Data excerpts

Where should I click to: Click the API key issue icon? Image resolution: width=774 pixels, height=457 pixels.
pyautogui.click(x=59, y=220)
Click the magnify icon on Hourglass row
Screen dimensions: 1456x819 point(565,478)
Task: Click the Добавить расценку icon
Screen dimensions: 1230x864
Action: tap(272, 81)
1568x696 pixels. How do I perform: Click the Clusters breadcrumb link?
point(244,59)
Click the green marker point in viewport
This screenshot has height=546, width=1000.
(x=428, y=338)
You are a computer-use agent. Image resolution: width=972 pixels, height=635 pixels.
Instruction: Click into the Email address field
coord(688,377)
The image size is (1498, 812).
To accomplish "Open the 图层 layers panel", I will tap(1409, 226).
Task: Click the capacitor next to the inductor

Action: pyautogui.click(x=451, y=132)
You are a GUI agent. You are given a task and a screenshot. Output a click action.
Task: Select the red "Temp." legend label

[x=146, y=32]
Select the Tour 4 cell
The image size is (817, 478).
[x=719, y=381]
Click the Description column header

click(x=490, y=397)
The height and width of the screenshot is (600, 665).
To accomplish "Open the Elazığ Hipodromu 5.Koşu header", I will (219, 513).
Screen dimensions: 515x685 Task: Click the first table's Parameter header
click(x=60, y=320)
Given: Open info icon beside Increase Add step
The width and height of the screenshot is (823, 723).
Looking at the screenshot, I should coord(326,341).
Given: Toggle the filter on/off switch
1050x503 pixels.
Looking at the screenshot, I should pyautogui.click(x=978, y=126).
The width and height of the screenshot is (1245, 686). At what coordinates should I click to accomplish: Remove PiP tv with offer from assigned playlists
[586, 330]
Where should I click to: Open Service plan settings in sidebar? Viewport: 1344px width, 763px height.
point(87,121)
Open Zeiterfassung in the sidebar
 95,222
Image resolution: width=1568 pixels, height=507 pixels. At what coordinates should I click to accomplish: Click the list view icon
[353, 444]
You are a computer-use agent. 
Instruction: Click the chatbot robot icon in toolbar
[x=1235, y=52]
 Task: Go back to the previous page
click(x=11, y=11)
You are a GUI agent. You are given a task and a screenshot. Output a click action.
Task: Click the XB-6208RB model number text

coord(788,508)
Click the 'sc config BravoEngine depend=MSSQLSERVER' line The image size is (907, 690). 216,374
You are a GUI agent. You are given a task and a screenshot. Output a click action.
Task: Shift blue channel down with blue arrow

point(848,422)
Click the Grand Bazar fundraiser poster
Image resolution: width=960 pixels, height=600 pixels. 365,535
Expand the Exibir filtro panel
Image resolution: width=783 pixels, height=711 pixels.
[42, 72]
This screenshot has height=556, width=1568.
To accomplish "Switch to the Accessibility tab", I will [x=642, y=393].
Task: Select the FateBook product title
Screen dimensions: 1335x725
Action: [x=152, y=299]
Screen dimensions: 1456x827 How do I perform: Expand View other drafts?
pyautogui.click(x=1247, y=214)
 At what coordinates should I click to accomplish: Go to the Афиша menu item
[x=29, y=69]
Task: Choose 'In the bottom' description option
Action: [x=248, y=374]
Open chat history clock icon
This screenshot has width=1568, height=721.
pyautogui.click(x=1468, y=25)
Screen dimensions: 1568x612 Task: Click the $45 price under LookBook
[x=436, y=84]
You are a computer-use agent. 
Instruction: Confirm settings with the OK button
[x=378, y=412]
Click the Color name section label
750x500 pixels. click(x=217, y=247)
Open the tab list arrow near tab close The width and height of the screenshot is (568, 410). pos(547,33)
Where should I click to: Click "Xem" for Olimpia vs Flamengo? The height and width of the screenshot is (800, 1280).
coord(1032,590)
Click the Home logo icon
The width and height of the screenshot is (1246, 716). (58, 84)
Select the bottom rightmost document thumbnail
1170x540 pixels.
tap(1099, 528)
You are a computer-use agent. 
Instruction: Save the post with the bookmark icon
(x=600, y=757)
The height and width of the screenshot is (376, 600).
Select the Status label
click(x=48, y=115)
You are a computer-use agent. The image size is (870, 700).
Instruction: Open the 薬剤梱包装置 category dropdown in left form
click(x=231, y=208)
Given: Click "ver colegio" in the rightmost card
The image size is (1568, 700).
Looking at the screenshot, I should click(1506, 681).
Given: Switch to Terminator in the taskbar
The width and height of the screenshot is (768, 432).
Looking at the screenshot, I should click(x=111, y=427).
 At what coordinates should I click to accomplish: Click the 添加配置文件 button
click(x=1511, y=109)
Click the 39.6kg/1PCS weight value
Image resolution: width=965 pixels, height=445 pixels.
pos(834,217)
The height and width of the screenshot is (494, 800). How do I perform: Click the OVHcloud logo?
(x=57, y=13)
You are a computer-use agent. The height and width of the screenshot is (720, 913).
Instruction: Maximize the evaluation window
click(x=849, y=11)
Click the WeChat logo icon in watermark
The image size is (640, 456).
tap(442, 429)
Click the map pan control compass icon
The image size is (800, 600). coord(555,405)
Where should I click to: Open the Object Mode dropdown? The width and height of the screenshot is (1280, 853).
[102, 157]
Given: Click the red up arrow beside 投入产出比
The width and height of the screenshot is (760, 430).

=== What to work on ===
Starting at the line that contains "At what coordinates should I click to accomplish: Go" and stopping after the line that contains "Given: Switch to Terminator in the taskbar", write out every line exactly as it appears above, and no other line.

=== Your response ===
 At what coordinates should I click to accomplish: Go to the Афиша menu item
[x=29, y=69]
Task: Choose 'In the bottom' description option
Action: [x=248, y=374]
Open chat history clock icon
This screenshot has width=1568, height=721.
pyautogui.click(x=1468, y=25)
Screen dimensions: 1568x612 Task: Click the $45 price under LookBook
[x=436, y=84]
You are a computer-use agent. 
Instruction: Confirm settings with the OK button
[x=378, y=412]
Click the Color name section label
750x500 pixels. click(x=217, y=247)
Open the tab list arrow near tab close The width and height of the screenshot is (568, 410). pos(547,33)
Where should I click to: Click "Xem" for Olimpia vs Flamengo? The height and width of the screenshot is (800, 1280).
coord(1032,590)
Click the Home logo icon
The width and height of the screenshot is (1246, 716). (58, 84)
Select the bottom rightmost document thumbnail
1170x540 pixels.
tap(1099, 528)
You are a computer-use agent. 
Instruction: Save the post with the bookmark icon
(x=600, y=757)
The height and width of the screenshot is (376, 600).
Select the Status label
click(x=48, y=115)
You are a computer-use agent. The image size is (870, 700).
Instruction: Open the 薬剤梱包装置 category dropdown in left form
click(x=231, y=208)
Given: Click "ver colegio" in the rightmost card
The image size is (1568, 700).
Looking at the screenshot, I should click(1506, 681).
Given: Switch to Terminator in the taskbar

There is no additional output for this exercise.